--- THE DATA ---
•••••

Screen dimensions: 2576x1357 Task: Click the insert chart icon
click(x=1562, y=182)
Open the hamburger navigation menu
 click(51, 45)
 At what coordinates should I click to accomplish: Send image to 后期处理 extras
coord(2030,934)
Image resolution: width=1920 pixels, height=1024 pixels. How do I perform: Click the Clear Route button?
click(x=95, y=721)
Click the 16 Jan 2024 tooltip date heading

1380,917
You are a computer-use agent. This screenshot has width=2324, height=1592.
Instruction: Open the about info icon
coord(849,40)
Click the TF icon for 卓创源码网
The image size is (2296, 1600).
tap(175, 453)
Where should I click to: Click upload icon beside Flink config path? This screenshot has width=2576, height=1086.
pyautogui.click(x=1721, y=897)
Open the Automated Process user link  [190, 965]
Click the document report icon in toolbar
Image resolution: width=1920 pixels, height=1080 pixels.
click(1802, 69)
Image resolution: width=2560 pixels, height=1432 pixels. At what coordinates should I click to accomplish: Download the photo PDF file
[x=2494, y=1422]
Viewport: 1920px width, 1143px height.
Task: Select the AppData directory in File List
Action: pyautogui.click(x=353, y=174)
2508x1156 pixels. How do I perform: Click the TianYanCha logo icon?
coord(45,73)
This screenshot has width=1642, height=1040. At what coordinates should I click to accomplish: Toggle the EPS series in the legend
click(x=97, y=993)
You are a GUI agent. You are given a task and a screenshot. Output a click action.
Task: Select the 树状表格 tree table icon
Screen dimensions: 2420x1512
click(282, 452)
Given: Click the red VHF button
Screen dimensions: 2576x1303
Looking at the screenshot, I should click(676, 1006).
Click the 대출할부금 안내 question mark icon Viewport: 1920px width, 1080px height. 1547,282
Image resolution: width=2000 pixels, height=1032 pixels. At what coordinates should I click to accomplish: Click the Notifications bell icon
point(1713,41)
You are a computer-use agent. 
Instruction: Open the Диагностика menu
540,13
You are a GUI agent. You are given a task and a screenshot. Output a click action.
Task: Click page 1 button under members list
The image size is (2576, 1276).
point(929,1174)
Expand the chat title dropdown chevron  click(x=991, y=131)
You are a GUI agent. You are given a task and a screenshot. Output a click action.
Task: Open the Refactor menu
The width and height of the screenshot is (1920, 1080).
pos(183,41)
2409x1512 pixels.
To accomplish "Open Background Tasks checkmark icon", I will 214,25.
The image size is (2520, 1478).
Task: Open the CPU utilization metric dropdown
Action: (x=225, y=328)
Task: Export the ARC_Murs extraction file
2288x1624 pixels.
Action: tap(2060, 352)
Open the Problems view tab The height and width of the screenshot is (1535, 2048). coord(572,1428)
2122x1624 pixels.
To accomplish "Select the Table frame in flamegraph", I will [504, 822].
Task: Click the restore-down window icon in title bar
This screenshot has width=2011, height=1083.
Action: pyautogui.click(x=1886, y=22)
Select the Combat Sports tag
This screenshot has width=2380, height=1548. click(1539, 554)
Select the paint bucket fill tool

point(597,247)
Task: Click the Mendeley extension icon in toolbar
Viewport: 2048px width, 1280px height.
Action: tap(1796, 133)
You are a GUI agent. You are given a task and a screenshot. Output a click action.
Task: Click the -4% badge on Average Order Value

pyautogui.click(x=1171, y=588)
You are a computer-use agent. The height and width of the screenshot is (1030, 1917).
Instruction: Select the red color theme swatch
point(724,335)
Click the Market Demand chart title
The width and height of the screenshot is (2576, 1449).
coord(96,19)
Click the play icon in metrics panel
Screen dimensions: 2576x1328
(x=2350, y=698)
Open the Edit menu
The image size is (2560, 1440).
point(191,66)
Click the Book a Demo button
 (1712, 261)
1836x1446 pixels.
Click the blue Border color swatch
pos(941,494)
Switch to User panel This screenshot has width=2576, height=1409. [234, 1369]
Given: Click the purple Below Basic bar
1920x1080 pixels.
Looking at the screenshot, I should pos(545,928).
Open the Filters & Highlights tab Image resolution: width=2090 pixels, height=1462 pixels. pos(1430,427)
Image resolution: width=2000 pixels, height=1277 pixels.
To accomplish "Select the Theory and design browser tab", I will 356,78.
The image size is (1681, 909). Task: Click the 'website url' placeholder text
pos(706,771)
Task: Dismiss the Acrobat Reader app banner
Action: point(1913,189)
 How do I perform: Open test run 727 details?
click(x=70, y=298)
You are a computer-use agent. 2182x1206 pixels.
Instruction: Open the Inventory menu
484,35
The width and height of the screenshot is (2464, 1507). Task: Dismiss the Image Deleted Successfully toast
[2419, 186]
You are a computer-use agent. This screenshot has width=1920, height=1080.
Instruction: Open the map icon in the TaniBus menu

•••••

--- THE TASK ---
A complete, exact copy of the records is what is needed.

--- RESPONSE ---
Screen dimensions: 2576x1357 Task: Click the insert chart icon
click(x=1562, y=182)
Open the hamburger navigation menu
 click(51, 45)
 At what coordinates should I click to accomplish: Send image to 后期处理 extras
coord(2030,934)
Image resolution: width=1920 pixels, height=1024 pixels. How do I perform: Click the Clear Route button?
click(x=95, y=721)
Click the 16 Jan 2024 tooltip date heading

1380,917
You are a computer-use agent. This screenshot has width=2324, height=1592.
Instruction: Open the about info icon
coord(849,40)
Click the TF icon for 卓创源码网
The image size is (2296, 1600).
tap(175, 453)
Where should I click to: Click upload icon beside Flink config path? This screenshot has width=2576, height=1086.
pyautogui.click(x=1721, y=897)
Open the Automated Process user link  [190, 965]
Click the document report icon in toolbar
Image resolution: width=1920 pixels, height=1080 pixels.
click(1802, 69)
Image resolution: width=2560 pixels, height=1432 pixels. At what coordinates should I click to accomplish: Download the photo PDF file
[x=2494, y=1422]
Viewport: 1920px width, 1143px height.
Task: Select the AppData directory in File List
Action: pyautogui.click(x=353, y=174)
2508x1156 pixels. How do I perform: Click the TianYanCha logo icon?
coord(45,73)
This screenshot has width=1642, height=1040. At what coordinates should I click to accomplish: Toggle the EPS series in the legend
click(x=97, y=993)
You are a GUI agent. You are given a task and a screenshot. Output a click action.
Task: Select the 树状表格 tree table icon
Screen dimensions: 2420x1512
click(282, 452)
Given: Click the red VHF button
Screen dimensions: 2576x1303
Looking at the screenshot, I should click(676, 1006).
Click the 대출할부금 안내 question mark icon Viewport: 1920px width, 1080px height. 1547,282
Image resolution: width=2000 pixels, height=1032 pixels. At what coordinates should I click to accomplish: Click the Notifications bell icon
point(1713,41)
You are a computer-use agent. 
Instruction: Open the Диагностика menu
540,13
You are a GUI agent. You are given a task and a screenshot. Output a click action.
Task: Click page 1 button under members list
The image size is (2576, 1276).
point(929,1174)
Expand the chat title dropdown chevron  click(x=991, y=131)
You are a GUI agent. You are given a task and a screenshot. Output a click action.
Task: Open the Refactor menu
The width and height of the screenshot is (1920, 1080).
pos(183,41)
2409x1512 pixels.
To accomplish "Open Background Tasks checkmark icon", I will 214,25.
The image size is (2520, 1478).
Task: Open the CPU utilization metric dropdown
Action: (x=225, y=328)
Task: Export the ARC_Murs extraction file
2288x1624 pixels.
Action: tap(2060, 352)
Open the Problems view tab The height and width of the screenshot is (1535, 2048). coord(572,1428)
2122x1624 pixels.
To accomplish "Select the Table frame in flamegraph", I will [504, 822].
Task: Click the restore-down window icon in title bar
This screenshot has width=2011, height=1083.
Action: pyautogui.click(x=1886, y=22)
Select the Combat Sports tag
This screenshot has width=2380, height=1548. click(1539, 554)
Select the paint bucket fill tool

point(597,247)
Task: Click the Mendeley extension icon in toolbar
Viewport: 2048px width, 1280px height.
Action: tap(1796, 133)
You are a GUI agent. You are given a task and a screenshot. Output a click action.
Task: Click the -4% badge on Average Order Value

pyautogui.click(x=1171, y=588)
You are a computer-use agent. The height and width of the screenshot is (1030, 1917).
Instruction: Select the red color theme swatch
point(724,335)
Click the Market Demand chart title
The width and height of the screenshot is (2576, 1449).
coord(96,19)
Click the play icon in metrics panel
Screen dimensions: 2576x1328
(x=2350, y=698)
Open the Edit menu
The image size is (2560, 1440).
point(191,66)
Click the Book a Demo button
 (1712, 261)
1836x1446 pixels.
Click the blue Border color swatch
pos(941,494)
Switch to User panel This screenshot has width=2576, height=1409. [234, 1369]
Given: Click the purple Below Basic bar
1920x1080 pixels.
Looking at the screenshot, I should pos(545,928).
Open the Filters & Highlights tab Image resolution: width=2090 pixels, height=1462 pixels. pos(1430,427)
Image resolution: width=2000 pixels, height=1277 pixels.
To accomplish "Select the Theory and design browser tab", I will 356,78.
The image size is (1681, 909). Task: Click the 'website url' placeholder text
pos(706,771)
Task: Dismiss the Acrobat Reader app banner
Action: point(1913,189)
 How do I perform: Open test run 727 details?
click(x=70, y=298)
You are a computer-use agent. 2182x1206 pixels.
Instruction: Open the Inventory menu
484,35
The width and height of the screenshot is (2464, 1507). Task: Dismiss the Image Deleted Successfully toast
[2419, 186]
You are a computer-use agent. This screenshot has width=1920, height=1080.
Instruction: Open the map icon in the TaniBus menu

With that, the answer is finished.